WORK REQUEST -> Below this line are records; transcribe exactly the lines between the one holding "Where should I click to: Switch to the Affichage" and the one holding "Mercredi 01 Oct.", inclusive, and omit the pictures.

AVAILABLE DATA ->

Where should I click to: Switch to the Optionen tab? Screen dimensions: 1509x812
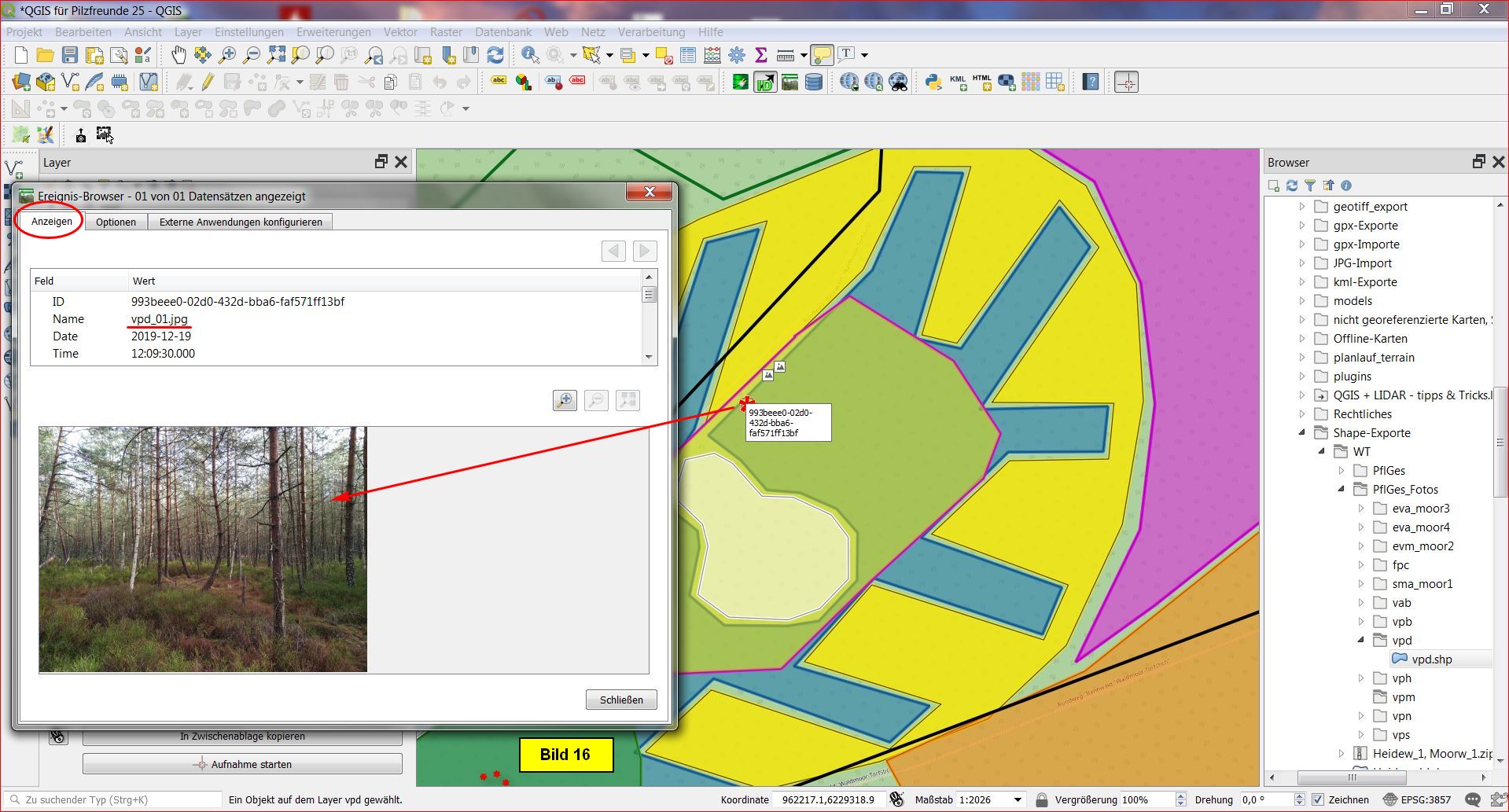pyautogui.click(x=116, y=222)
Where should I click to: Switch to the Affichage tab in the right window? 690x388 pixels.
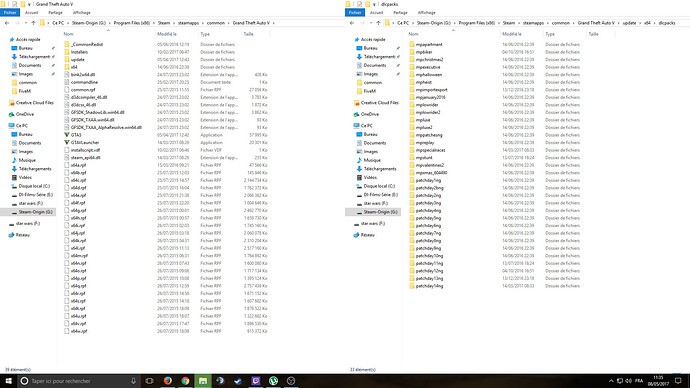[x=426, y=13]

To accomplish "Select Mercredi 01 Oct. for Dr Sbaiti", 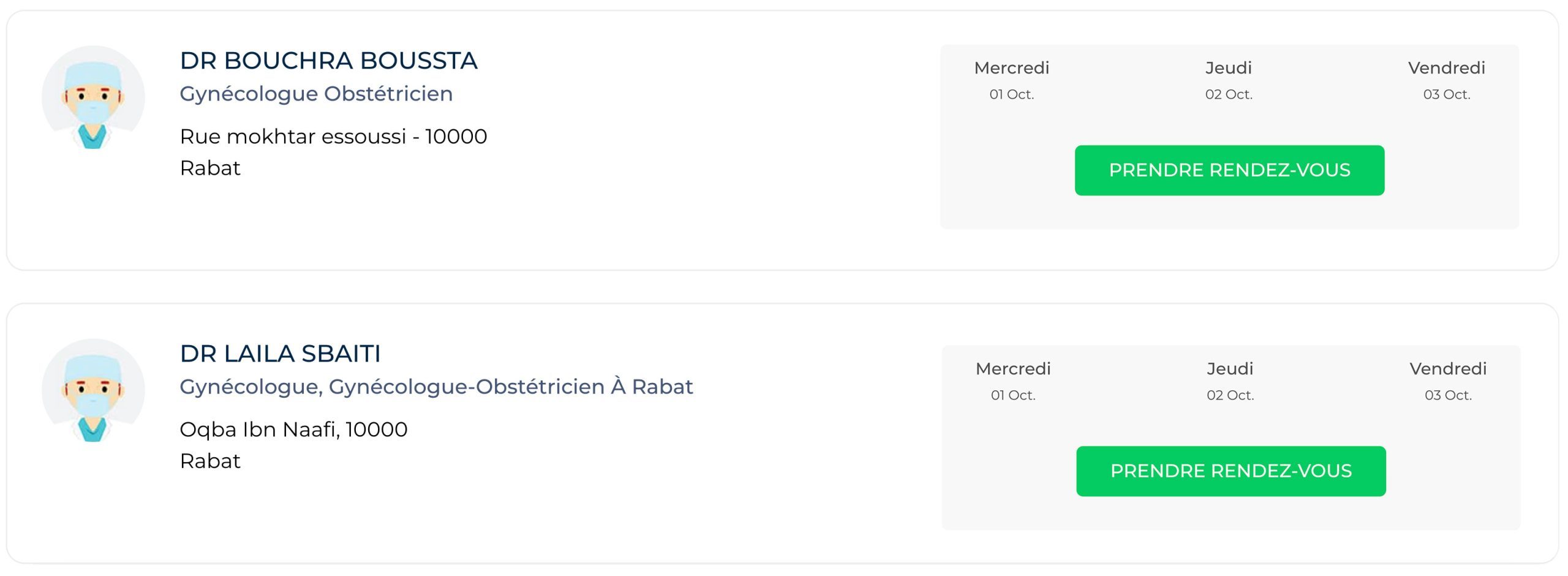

==

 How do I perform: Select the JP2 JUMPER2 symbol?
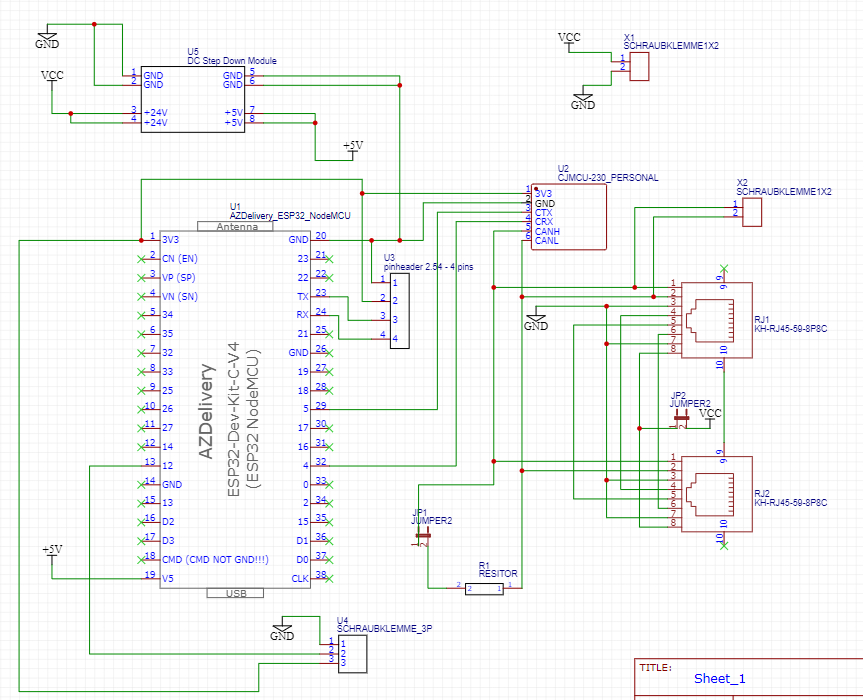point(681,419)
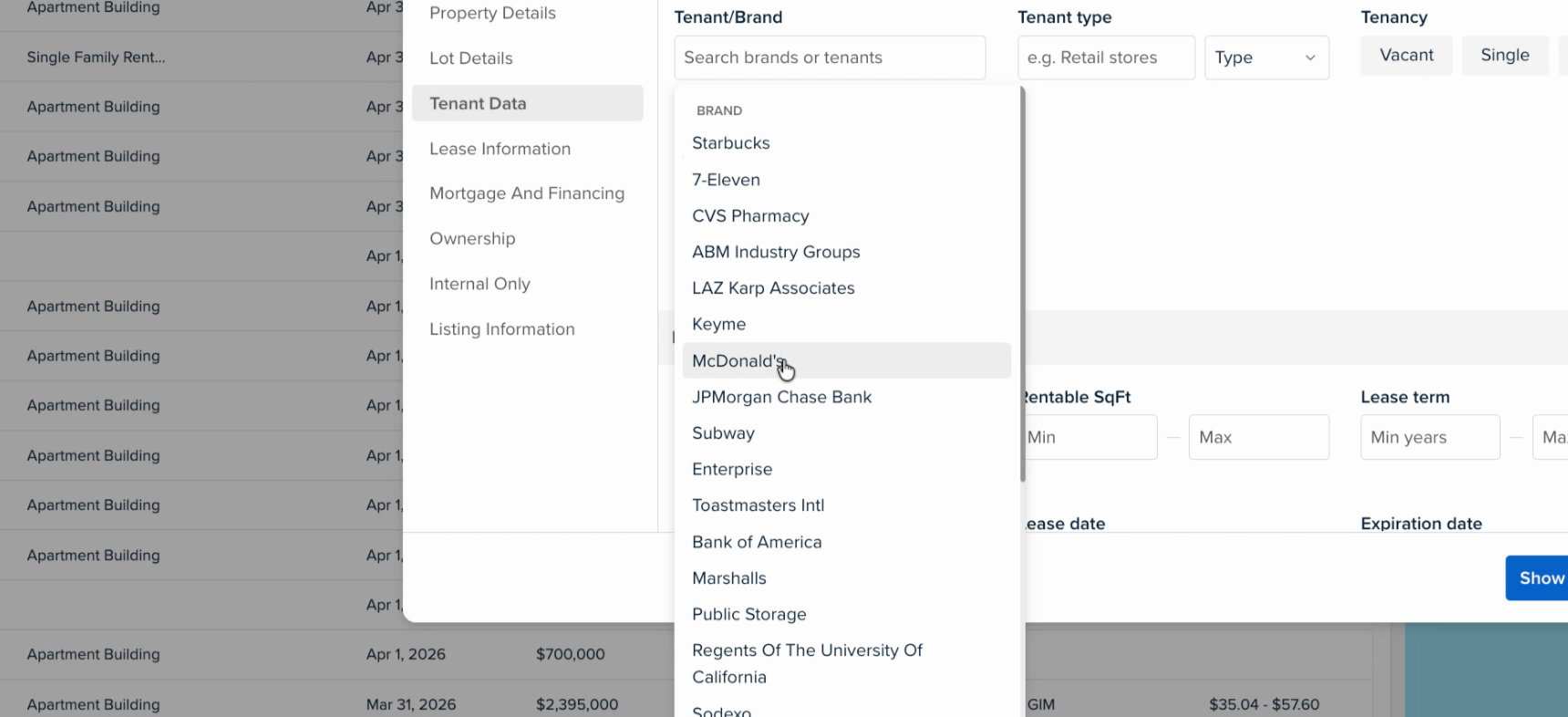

...

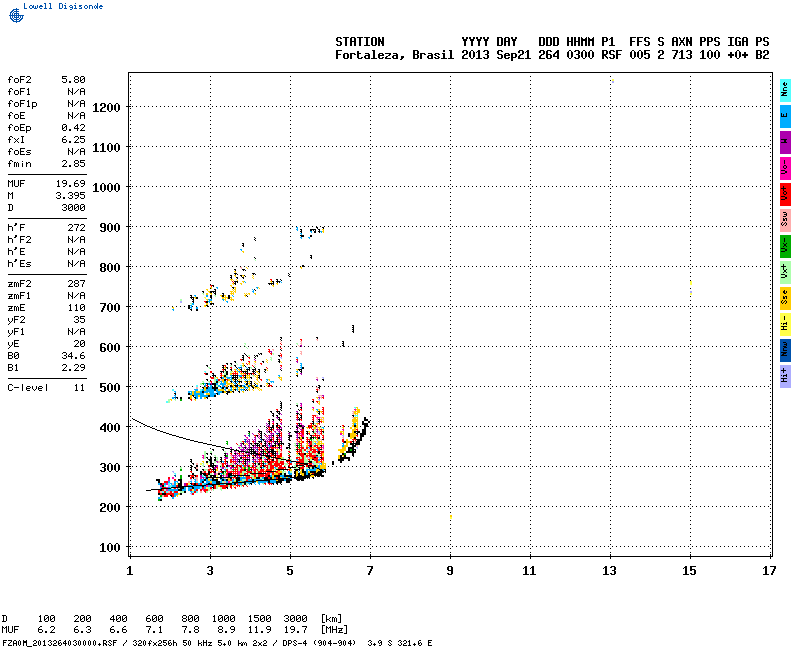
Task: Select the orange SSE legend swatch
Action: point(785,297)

SOLUTION FOR THIS TASK ->
Where should I click to: Switch to the Affichage tab in the right window? 690x388 pixels.
[x=426, y=13]

To accomplish "Select Mercredi 01 Oct. for Dr Sbaiti", 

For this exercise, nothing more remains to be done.